# Start of Provided information

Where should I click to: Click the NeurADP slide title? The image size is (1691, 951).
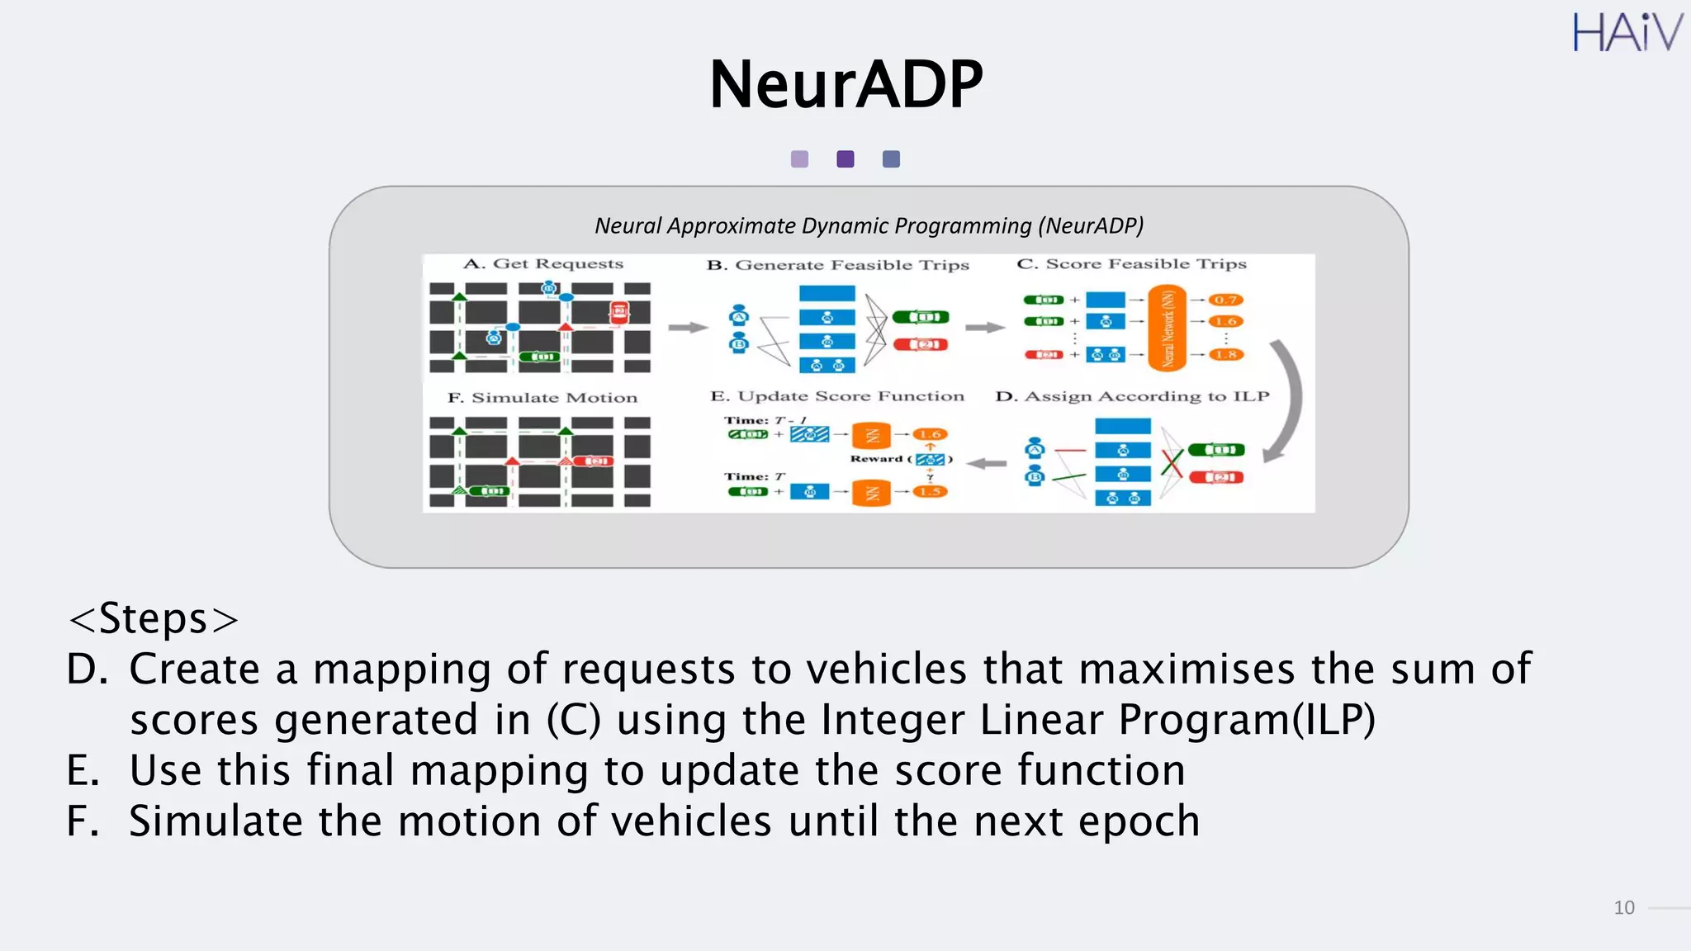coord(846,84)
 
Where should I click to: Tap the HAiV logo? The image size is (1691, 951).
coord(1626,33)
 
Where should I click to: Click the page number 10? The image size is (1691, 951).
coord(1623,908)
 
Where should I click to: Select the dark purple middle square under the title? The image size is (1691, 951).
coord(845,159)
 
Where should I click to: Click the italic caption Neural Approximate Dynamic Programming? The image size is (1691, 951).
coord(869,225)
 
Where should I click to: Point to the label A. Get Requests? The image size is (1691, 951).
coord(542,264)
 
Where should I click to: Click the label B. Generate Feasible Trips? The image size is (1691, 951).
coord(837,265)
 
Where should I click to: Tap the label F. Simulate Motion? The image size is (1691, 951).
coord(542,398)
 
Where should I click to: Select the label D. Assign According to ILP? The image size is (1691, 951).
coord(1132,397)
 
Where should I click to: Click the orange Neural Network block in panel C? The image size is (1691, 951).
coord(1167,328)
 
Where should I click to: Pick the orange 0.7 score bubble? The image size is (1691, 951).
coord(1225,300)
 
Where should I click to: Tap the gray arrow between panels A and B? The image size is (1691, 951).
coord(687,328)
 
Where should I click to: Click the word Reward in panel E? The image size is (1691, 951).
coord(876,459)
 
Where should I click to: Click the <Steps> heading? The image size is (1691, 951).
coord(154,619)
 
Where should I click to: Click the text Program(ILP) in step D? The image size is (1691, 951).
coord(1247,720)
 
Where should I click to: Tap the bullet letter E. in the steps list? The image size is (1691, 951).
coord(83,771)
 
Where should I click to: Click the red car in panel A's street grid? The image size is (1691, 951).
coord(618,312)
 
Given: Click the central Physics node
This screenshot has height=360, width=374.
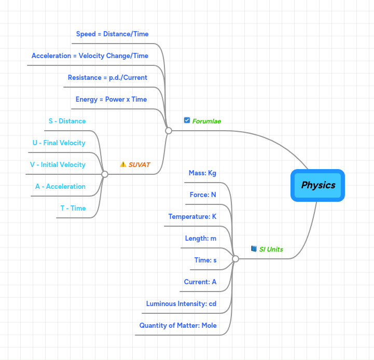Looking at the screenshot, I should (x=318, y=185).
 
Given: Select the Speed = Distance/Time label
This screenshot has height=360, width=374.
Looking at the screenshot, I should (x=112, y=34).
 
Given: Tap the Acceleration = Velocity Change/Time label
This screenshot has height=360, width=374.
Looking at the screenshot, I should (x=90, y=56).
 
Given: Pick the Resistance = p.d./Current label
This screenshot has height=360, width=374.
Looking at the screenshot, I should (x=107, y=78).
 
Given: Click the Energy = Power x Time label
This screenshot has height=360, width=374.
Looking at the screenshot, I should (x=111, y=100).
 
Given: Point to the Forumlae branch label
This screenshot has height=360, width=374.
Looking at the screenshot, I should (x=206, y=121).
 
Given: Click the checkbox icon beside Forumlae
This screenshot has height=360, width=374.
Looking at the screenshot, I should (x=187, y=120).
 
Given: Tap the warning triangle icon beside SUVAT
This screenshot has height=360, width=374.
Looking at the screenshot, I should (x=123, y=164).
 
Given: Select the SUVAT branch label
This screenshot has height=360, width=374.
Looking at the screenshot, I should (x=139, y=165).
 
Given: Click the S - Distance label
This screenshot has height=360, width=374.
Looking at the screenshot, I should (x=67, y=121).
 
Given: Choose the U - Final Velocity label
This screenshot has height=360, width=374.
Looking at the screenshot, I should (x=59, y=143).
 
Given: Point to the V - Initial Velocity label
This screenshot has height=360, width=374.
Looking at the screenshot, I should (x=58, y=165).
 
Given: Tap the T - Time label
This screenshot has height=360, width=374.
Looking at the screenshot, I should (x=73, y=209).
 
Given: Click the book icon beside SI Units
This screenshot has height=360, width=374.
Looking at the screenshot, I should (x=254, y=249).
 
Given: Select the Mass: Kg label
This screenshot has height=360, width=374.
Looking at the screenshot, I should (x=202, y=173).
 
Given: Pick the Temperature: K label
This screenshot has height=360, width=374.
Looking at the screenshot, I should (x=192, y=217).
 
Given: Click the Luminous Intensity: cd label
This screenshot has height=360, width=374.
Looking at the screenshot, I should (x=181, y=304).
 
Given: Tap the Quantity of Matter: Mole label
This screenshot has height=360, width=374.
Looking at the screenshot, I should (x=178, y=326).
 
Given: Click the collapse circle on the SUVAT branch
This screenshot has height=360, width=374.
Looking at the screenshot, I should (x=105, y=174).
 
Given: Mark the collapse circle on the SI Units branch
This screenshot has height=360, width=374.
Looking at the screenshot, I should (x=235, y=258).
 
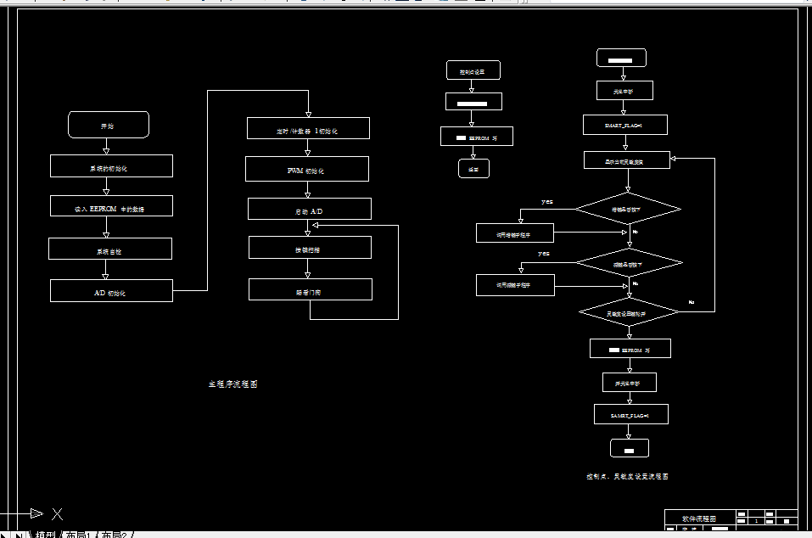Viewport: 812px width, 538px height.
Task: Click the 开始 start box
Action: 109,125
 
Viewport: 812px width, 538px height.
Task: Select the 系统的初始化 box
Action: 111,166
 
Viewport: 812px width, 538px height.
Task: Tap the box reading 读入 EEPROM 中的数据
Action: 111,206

# End of Provided information

(Goal):
Change "The image size is" to "The image dimensions are" throughout the items above, keep everything else the same, and leave the pictures out.

(Full answer):
Where should I click to: Click the NeurADP slide title? The image dimensions are (1691, 951).
coord(846,84)
 
Where should I click to: Tap the HAiV logo? The image dimensions are (1691, 951).
coord(1626,33)
 
Where should I click to: Click the page number 10? The image dimensions are (1691, 951).
coord(1623,908)
 
Where should I click to: Select the dark purple middle square under the title? The image dimensions are (1691, 951).
coord(845,159)
 
Where should I click to: Click the italic caption Neural Approximate Dynamic Programming? The image dimensions are (1691, 951).
coord(869,225)
 
Where should I click to: Point to the label A. Get Requests? The image dimensions are (1691, 951).
coord(542,264)
 
Where should I click to: Click the label B. Generate Feasible Trips? The image dimensions are (1691, 951).
coord(837,265)
 
Where should I click to: Tap the label F. Simulate Motion? The image dimensions are (1691, 951).
coord(542,398)
 
Where should I click to: Select the label D. Assign According to ILP? The image dimensions are (1691, 951).
coord(1132,397)
 
Where should I click to: Click the orange Neural Network block in panel C? The image dimensions are (1691, 951).
coord(1167,328)
 
Where should I click to: Pick the orange 0.7 score bubble? The image dimensions are (1691, 951).
coord(1225,300)
 
Where should I click to: Tap the gray arrow between panels A and B? The image dimensions are (1691, 951).
coord(687,328)
 
Where should I click to: Click the word Reward in panel E? The image dimensions are (1691, 951).
coord(876,459)
 
Where should I click to: Click the <Steps> heading? The image dimensions are (1691, 951).
coord(154,619)
 
Where should I click to: Click the text Program(ILP) in step D? The image dimensions are (1691, 951).
coord(1247,720)
 
Where should I click to: Tap the bullet letter E. in the steps list? The image dimensions are (1691, 951).
coord(83,771)
 
Where should I click to: Click the red car in panel A's street grid? The image dimensions are (1691, 951).
coord(618,312)
 
Given: Click the central Physics node
This screenshot has height=360, width=374.
Looking at the screenshot, I should (x=318, y=185).
 
Given: Select the Speed = Distance/Time label
This screenshot has height=360, width=374.
Looking at the screenshot, I should (x=112, y=34).
 
Given: Tap the Acceleration = Velocity Change/Time label
This screenshot has height=360, width=374.
Looking at the screenshot, I should (x=90, y=56).
 
Given: Pick the Resistance = p.d./Current label
This screenshot has height=360, width=374.
Looking at the screenshot, I should (x=107, y=78).
 
Given: Click the Energy = Power x Time label
This screenshot has height=360, width=374.
Looking at the screenshot, I should (x=111, y=100).
 
Given: Point to the Forumlae branch label
This screenshot has height=360, width=374.
Looking at the screenshot, I should (x=206, y=121).
 
Given: Click the checkbox icon beside Forumlae
This screenshot has height=360, width=374.
Looking at the screenshot, I should (x=187, y=120).
 
Given: Tap the warning triangle icon beside SUVAT
This screenshot has height=360, width=374.
Looking at the screenshot, I should (x=123, y=164).
 
Given: Select the SUVAT branch label
This screenshot has height=360, width=374.
Looking at the screenshot, I should (x=139, y=165).
 
Given: Click the S - Distance label
This screenshot has height=360, width=374.
Looking at the screenshot, I should (x=67, y=121).
 
Given: Choose the U - Final Velocity label
This screenshot has height=360, width=374.
Looking at the screenshot, I should (x=59, y=143).
 
Given: Point to the V - Initial Velocity label
This screenshot has height=360, width=374.
Looking at the screenshot, I should (x=58, y=165).
 
Given: Tap the T - Time label
This screenshot has height=360, width=374.
Looking at the screenshot, I should (x=73, y=209).
 
Given: Click the book icon beside SI Units
This screenshot has height=360, width=374.
Looking at the screenshot, I should (x=254, y=249).
 
Given: Select the Mass: Kg label
This screenshot has height=360, width=374.
Looking at the screenshot, I should (x=202, y=173).
 
Given: Pick the Temperature: K label
This screenshot has height=360, width=374.
Looking at the screenshot, I should (x=192, y=217).
 
Given: Click the Luminous Intensity: cd label
This screenshot has height=360, width=374.
Looking at the screenshot, I should (x=181, y=304).
 
Given: Tap the Quantity of Matter: Mole label
This screenshot has height=360, width=374.
Looking at the screenshot, I should (x=178, y=326).
 
Given: Click the collapse circle on the SUVAT branch
This screenshot has height=360, width=374.
Looking at the screenshot, I should (x=105, y=174).
 
Given: Mark the collapse circle on the SI Units branch
This screenshot has height=360, width=374.
Looking at the screenshot, I should (x=235, y=258).
 
Viewport: 812px width, 538px height.
Task: Click the 开始 start box
Action: 109,125
 
Viewport: 812px width, 538px height.
Task: Select the 系统的初始化 box
Action: 111,166
 
Viewport: 812px width, 538px height.
Task: Tap the box reading 读入 EEPROM 中的数据
Action: 111,206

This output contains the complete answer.